> **What to work on**:
Return every line of the lines below that contains the word "photo", matching case exactly.

--- begin ---

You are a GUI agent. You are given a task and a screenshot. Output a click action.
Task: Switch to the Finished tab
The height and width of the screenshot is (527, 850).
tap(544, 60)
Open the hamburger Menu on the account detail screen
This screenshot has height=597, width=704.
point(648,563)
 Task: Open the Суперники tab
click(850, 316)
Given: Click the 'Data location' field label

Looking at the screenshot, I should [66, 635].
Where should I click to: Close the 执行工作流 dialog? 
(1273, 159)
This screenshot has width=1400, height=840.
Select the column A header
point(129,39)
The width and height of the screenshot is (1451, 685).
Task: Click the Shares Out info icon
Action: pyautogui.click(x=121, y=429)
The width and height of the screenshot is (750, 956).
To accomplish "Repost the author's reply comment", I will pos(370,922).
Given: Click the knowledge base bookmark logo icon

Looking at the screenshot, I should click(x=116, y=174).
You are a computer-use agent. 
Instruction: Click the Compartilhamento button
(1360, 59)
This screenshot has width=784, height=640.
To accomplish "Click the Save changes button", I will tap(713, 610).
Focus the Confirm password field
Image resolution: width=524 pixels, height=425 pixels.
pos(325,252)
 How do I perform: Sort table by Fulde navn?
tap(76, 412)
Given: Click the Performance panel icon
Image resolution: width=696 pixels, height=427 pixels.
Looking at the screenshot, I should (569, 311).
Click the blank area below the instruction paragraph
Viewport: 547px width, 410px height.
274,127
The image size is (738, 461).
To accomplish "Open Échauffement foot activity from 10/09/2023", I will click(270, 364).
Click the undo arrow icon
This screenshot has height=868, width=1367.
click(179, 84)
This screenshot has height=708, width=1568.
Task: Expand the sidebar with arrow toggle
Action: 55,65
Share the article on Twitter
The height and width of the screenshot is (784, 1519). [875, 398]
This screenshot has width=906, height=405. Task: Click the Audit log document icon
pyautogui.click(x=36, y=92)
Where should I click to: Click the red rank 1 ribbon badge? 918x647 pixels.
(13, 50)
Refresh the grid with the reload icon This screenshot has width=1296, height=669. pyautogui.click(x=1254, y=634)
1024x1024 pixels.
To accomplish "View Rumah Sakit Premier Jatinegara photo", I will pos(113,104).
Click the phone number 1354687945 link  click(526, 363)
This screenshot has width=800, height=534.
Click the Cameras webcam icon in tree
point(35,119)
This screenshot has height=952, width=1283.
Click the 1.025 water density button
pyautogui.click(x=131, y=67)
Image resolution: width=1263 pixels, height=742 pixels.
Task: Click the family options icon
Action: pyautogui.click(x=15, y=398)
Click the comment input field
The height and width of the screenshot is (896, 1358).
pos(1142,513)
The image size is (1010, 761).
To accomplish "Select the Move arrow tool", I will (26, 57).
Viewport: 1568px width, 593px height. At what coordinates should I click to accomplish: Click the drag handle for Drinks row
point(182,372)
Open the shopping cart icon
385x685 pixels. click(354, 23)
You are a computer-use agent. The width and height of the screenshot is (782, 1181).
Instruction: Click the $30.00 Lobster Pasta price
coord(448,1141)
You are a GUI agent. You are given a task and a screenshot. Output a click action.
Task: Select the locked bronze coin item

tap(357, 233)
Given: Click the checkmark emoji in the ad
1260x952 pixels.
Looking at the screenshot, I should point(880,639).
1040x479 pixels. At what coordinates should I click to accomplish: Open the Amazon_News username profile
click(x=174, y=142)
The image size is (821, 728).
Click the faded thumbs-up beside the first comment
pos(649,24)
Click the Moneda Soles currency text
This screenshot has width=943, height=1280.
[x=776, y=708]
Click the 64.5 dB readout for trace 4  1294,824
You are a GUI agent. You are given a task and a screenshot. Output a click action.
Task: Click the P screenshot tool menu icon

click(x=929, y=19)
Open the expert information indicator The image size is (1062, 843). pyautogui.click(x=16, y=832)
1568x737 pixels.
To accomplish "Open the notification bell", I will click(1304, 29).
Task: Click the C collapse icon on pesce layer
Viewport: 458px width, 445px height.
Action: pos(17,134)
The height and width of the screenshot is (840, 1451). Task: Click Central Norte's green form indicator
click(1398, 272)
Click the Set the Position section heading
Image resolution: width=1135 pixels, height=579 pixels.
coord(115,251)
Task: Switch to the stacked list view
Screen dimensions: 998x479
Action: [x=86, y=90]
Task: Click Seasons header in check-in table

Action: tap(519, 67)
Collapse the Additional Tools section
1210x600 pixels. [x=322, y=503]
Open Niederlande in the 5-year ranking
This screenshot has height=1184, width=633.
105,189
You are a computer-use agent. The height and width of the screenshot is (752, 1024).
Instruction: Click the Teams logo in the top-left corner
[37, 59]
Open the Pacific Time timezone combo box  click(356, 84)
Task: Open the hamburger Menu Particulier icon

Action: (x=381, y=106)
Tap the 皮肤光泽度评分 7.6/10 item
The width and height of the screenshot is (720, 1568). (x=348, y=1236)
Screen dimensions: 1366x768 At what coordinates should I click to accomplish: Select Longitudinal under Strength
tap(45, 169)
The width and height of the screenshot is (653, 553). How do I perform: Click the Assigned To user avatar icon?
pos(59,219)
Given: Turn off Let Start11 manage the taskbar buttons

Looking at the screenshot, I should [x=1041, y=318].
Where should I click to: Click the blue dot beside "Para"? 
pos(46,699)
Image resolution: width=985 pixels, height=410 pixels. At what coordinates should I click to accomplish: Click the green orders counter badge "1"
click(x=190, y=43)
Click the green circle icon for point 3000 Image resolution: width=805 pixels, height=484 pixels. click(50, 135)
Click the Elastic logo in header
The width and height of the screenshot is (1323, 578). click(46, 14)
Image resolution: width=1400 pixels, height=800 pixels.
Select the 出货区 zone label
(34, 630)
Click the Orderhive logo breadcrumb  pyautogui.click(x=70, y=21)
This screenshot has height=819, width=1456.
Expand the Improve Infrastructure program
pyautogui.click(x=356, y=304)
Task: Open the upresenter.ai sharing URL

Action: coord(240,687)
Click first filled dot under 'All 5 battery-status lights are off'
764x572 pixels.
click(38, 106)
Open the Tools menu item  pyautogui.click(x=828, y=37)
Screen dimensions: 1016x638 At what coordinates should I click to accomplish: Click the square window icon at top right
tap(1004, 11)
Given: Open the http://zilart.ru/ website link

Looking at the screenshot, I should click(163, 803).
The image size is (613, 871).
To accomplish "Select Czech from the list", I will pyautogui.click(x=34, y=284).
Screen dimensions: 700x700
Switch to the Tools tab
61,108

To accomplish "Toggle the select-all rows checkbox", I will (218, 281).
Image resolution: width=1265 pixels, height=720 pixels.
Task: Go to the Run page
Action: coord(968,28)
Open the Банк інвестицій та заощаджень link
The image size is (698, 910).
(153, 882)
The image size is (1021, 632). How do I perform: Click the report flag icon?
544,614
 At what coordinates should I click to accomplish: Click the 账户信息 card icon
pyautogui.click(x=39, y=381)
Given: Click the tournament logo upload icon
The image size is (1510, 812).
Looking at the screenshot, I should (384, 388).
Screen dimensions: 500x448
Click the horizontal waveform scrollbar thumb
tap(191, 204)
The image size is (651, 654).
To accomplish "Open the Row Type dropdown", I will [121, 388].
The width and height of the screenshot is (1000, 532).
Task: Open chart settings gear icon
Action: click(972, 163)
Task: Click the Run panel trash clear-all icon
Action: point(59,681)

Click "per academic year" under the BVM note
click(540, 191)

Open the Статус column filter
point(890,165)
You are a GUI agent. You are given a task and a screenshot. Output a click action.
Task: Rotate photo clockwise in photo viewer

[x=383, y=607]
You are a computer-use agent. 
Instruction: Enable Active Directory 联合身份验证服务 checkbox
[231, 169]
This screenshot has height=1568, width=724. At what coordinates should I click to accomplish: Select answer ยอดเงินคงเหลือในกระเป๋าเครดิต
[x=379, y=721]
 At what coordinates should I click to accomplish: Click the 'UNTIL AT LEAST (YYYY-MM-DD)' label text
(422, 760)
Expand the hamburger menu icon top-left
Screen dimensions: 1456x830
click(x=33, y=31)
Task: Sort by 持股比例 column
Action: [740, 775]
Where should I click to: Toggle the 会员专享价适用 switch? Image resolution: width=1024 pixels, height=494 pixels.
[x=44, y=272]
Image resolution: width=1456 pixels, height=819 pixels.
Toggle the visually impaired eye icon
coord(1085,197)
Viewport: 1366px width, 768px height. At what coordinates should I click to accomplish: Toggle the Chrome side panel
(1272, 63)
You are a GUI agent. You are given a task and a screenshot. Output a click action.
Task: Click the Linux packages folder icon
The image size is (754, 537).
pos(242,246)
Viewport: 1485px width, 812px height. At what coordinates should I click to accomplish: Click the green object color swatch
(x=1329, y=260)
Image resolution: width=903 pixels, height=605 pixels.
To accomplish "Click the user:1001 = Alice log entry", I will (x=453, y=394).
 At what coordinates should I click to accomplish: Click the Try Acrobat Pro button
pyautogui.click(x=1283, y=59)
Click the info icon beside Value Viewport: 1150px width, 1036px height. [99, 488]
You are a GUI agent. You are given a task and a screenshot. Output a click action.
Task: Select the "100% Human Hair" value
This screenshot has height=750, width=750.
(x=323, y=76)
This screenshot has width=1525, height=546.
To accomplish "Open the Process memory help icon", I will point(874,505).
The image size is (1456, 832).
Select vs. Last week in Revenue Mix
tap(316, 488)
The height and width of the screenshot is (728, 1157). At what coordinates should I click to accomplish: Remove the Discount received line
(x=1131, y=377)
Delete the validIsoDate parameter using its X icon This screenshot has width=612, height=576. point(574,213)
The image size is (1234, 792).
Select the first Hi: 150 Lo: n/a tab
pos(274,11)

--- end ---

> **Solution for this exercise**:
To accomplish "View Rumah Sakit Premier Jatinegara photo", I will pos(113,104).
Task: Rotate photo clockwise in photo viewer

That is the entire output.